A tracker mortgage with a rate cap could be good news

Filed under: Mortgages, Finance — Administrator at 11:33 am on Monday, July 6, 2023

Now that the interest rates on fixed rate mortgages have shot up, it may be a good idea to consider a tracker mortgage with a cap.

The way capped trackers work is that you would pay their current interest rate, which should be around 3%. Ah, I can hear you saying, but you’ve been telling us that the bank of England’s base rate is going to rise – so that tracker rate will rise too. Yes that’s correct, but if you have your interest rate capped, the rate on your tracker will never be higher than that cap and that limits your upside risk.

Take First Direct for example.
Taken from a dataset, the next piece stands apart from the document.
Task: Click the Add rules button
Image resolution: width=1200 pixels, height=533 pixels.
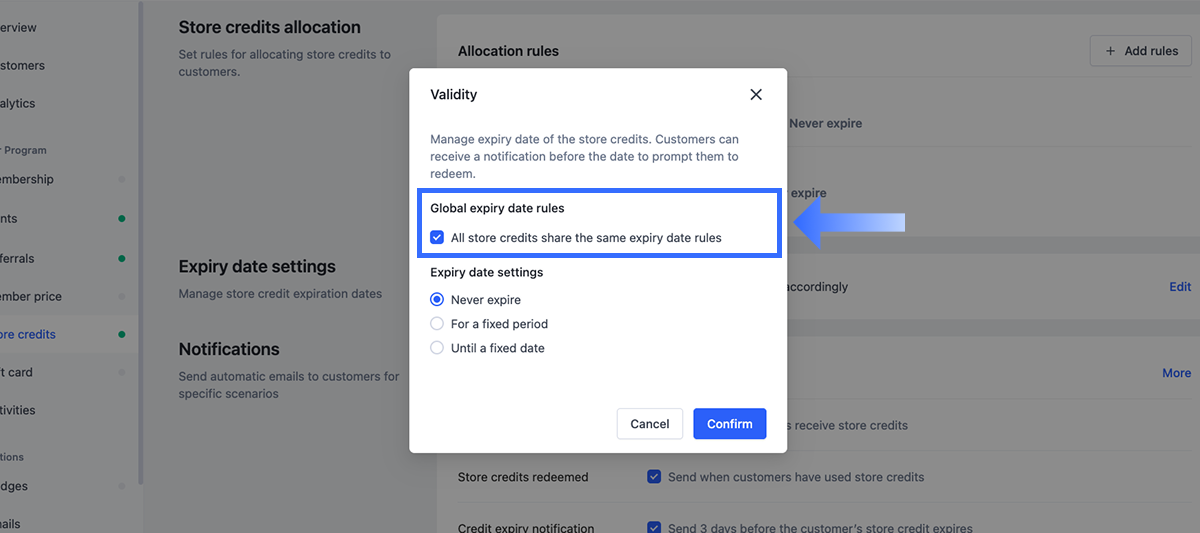Action: pyautogui.click(x=1141, y=51)
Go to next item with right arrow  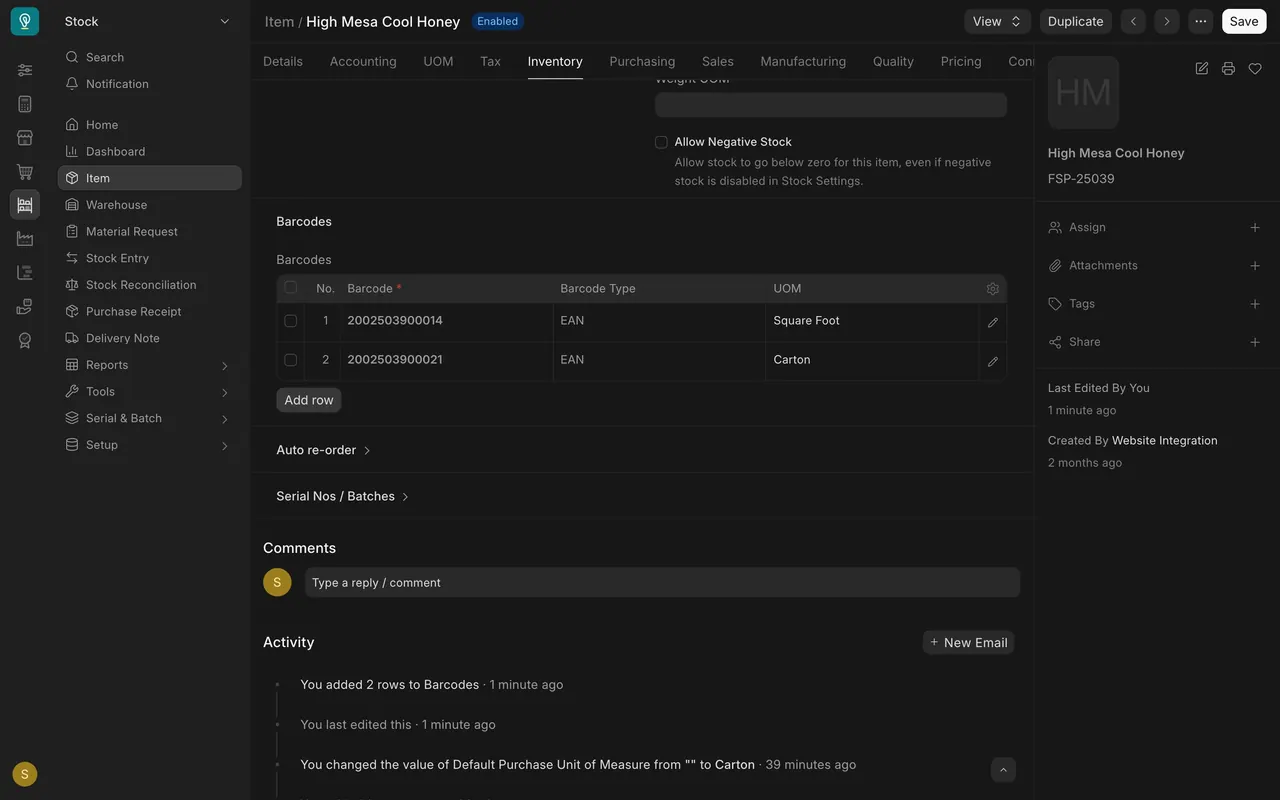(x=1166, y=21)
The cap on their new tracker mortgage is set at 4.99% until 2012 whilst the rate you’d currently pay is 2.98%.

This means that if interest rates were to rise by more than 2% then you would have the security of knowing that 4.99% was the absolute ceiling on what you’d have to pay.

So you have a dilemma – go with a tracker and accept that you’ll have to pay more as interest rates rise or pay more now with a fixed rate mortgage knowing that you’re paying more now (than a tracker) but sitting comfortably knowing that your payments won’t rise until the fix terminates.

So we’re back to difficult decisions in the mortgage market! Our advice is take advice and get a mortgage professional to help you get your decisions right.